Re: [PATCH v4 1/5] getcpu_cache system call: cache CPU number of running thread
From: Thomas Gleixner
Date: Fri Feb 26 2016 - 11:31:45 EST
On Fri, 26 Feb 2016, Peter Zijlstra wrote:
> On Thu, Feb 25, 2016 at 05:17:51PM +0000, Mathieu Desnoyers wrote:
> > ----- On Feb 25, 2016, at 12:04 PM, Peter Zijlstra peterz@xxxxxxxxxxxxx wrote:
> > > On Thu, Feb 25, 2016 at 04:55:26PM +0000, Mathieu Desnoyers wrote:
> > >> ----- On Feb 25, 2016, at 4:56 AM, Peter Zijlstra peterz@xxxxxxxxxxxxx wrote:
> > >> The restartable sequences are intrinsically designed to work
> > >> on per-cpu data, so they need to fetch the current CPU number
> > >> within the rseq critical section.

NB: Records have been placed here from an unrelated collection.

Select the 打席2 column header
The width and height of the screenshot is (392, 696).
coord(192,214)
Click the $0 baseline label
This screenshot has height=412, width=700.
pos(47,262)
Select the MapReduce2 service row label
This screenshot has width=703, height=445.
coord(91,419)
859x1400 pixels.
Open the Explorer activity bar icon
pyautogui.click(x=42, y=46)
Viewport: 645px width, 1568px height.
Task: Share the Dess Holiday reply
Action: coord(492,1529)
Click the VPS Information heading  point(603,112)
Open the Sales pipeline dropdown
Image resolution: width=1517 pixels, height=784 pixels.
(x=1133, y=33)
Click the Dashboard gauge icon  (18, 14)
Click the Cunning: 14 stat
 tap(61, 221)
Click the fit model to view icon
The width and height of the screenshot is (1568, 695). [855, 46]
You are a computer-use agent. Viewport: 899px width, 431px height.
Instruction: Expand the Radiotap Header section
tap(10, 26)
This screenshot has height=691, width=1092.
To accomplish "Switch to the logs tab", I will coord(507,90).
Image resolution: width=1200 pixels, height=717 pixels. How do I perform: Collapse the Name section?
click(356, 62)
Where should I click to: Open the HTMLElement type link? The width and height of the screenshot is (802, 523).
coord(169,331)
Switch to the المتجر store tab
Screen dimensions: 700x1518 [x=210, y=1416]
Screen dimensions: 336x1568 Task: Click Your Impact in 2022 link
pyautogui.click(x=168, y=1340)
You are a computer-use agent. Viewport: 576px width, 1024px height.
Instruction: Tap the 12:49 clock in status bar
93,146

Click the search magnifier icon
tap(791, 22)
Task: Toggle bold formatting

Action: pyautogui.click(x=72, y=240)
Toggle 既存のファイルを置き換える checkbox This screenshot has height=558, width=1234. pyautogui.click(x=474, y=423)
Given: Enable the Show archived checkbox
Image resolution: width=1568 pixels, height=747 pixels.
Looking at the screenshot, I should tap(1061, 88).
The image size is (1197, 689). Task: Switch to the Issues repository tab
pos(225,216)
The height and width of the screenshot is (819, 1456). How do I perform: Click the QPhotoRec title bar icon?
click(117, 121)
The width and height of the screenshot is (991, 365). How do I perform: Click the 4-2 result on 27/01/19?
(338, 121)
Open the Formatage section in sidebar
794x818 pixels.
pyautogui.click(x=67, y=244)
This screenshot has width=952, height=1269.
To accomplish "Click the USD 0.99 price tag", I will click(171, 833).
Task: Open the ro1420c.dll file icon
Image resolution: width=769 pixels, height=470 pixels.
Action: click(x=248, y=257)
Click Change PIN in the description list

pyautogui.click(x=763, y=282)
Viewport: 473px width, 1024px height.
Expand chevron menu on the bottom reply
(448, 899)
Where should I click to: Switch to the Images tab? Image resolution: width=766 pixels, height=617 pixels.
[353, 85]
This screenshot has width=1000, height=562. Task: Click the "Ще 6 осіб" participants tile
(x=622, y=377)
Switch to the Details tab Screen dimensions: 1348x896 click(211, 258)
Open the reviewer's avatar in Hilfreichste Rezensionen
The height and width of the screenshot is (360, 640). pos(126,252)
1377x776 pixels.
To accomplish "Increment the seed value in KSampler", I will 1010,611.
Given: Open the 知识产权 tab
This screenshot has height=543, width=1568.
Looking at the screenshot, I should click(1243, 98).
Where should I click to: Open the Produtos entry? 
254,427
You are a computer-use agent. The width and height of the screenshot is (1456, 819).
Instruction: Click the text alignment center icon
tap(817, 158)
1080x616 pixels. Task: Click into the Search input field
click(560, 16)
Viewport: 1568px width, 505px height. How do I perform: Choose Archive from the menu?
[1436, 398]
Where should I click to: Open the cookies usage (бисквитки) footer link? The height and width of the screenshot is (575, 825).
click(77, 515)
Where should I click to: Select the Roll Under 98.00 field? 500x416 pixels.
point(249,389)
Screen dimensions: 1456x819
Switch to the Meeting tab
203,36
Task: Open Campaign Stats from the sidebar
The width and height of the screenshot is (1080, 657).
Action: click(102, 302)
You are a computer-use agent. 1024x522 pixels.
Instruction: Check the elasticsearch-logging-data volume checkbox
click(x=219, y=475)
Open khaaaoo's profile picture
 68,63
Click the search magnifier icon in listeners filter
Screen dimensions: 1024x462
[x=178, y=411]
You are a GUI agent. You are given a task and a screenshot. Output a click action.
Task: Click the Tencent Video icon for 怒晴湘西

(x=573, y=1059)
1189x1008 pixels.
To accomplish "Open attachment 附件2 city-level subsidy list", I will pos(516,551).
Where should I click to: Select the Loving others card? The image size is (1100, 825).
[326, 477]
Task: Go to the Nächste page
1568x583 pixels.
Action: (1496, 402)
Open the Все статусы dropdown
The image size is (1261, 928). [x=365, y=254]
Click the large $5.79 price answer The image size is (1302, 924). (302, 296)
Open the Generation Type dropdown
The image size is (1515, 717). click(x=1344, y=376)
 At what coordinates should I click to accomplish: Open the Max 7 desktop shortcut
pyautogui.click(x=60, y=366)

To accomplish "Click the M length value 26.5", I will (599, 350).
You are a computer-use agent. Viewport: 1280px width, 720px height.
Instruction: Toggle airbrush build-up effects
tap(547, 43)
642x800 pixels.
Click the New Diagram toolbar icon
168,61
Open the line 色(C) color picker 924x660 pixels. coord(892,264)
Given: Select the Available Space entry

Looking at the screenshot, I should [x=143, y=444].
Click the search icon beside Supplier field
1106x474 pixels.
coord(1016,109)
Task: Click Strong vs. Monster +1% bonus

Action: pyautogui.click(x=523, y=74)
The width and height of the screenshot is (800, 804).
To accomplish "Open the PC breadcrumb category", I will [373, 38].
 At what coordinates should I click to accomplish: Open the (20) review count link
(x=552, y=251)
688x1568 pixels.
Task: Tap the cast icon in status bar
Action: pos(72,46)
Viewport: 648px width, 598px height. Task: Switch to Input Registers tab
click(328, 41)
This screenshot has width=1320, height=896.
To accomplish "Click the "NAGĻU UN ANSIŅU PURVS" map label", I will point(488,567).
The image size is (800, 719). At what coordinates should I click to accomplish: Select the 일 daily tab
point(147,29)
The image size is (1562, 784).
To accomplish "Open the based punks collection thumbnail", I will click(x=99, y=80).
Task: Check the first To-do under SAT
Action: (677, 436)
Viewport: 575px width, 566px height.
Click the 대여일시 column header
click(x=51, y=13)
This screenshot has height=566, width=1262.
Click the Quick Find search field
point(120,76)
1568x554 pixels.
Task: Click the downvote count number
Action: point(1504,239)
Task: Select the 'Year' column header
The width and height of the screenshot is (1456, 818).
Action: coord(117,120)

This is where the getcpu_cache
> > >> system call becomes very useful when combined with rseq:
> > >> getcpu_cache allows reading the current CPU number in a
> > >> fraction of cycle.
> > >
> > > Yes yes, I know how restartable sequences work.
> > >
> > > But what I worry about is that they want a cpu number and a sequence
> > > number, and for performance it would be very good if those live in the
> > > same cacheline.
> > >
> > > That means either getcpu needs to grow a seq number, or restartable
> > > sequences need to _also_ provide the cpu number.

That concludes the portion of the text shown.